[Stored items]
Segment Open

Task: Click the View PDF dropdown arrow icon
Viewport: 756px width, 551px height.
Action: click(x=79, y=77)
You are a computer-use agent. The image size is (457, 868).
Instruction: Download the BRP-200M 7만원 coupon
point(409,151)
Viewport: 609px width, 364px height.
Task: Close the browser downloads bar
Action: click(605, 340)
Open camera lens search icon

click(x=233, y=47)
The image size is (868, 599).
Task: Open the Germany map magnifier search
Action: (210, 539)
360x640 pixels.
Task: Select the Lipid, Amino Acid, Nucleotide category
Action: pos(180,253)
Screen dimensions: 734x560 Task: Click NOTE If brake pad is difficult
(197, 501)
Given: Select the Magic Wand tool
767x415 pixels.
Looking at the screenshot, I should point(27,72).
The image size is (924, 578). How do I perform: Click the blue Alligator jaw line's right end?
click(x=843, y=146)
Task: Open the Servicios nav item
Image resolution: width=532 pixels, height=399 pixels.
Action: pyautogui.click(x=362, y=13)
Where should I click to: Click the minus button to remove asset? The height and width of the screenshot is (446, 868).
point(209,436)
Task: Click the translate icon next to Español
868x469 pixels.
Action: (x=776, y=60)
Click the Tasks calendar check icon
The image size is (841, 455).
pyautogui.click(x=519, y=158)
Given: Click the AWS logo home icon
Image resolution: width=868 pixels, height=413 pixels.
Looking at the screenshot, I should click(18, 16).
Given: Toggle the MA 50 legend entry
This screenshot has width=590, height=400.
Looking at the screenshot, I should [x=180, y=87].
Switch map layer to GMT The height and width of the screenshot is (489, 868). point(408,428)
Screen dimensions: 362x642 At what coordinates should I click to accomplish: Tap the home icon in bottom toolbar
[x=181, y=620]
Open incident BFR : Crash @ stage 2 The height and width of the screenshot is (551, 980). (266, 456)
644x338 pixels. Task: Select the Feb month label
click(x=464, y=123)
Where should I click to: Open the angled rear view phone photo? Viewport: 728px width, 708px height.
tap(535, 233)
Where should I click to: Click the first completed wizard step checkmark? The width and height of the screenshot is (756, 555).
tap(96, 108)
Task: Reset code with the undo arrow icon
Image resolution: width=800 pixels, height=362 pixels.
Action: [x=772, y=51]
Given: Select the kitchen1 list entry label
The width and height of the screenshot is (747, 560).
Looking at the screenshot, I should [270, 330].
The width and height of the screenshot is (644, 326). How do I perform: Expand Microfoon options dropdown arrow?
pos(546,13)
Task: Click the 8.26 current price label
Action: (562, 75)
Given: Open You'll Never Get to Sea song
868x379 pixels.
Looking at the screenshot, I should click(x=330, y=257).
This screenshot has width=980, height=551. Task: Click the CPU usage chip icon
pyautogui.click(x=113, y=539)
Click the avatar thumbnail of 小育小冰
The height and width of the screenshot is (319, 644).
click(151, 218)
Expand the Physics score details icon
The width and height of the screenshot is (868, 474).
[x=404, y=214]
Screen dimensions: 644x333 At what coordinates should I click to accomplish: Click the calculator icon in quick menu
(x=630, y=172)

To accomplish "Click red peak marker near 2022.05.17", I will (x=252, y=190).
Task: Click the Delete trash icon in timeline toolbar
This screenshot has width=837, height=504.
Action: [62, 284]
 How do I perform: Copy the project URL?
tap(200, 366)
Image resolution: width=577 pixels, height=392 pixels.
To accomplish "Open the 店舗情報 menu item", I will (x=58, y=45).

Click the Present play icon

Segment Closed

## Description of the task:
Each line from the one that holds "The width and height of the screenshot is (747, 560)." to the end of the records above should be transcribed exactly, both ends included.

## Exercise solution:
The width and height of the screenshot is (747, 560).
Looking at the screenshot, I should [270, 330].
The width and height of the screenshot is (644, 326). How do I perform: Expand Microfoon options dropdown arrow?
pos(546,13)
Task: Click the 8.26 current price label
Action: (562, 75)
Given: Open You'll Never Get to Sea song
868x379 pixels.
Looking at the screenshot, I should click(x=330, y=257).
This screenshot has width=980, height=551. Task: Click the CPU usage chip icon
pyautogui.click(x=113, y=539)
Click the avatar thumbnail of 小育小冰
The height and width of the screenshot is (319, 644).
click(151, 218)
Expand the Physics score details icon
The width and height of the screenshot is (868, 474).
[x=404, y=214]
Screen dimensions: 644x333 At what coordinates should I click to accomplish: Click the calculator icon in quick menu
(x=630, y=172)

To accomplish "Click red peak marker near 2022.05.17", I will (x=252, y=190).
Task: Click the Delete trash icon in timeline toolbar
This screenshot has width=837, height=504.
Action: [62, 284]
 How do I perform: Copy the project URL?
tap(200, 366)
Image resolution: width=577 pixels, height=392 pixels.
To accomplish "Open the 店舗情報 menu item", I will (x=58, y=45).

Click the Present play icon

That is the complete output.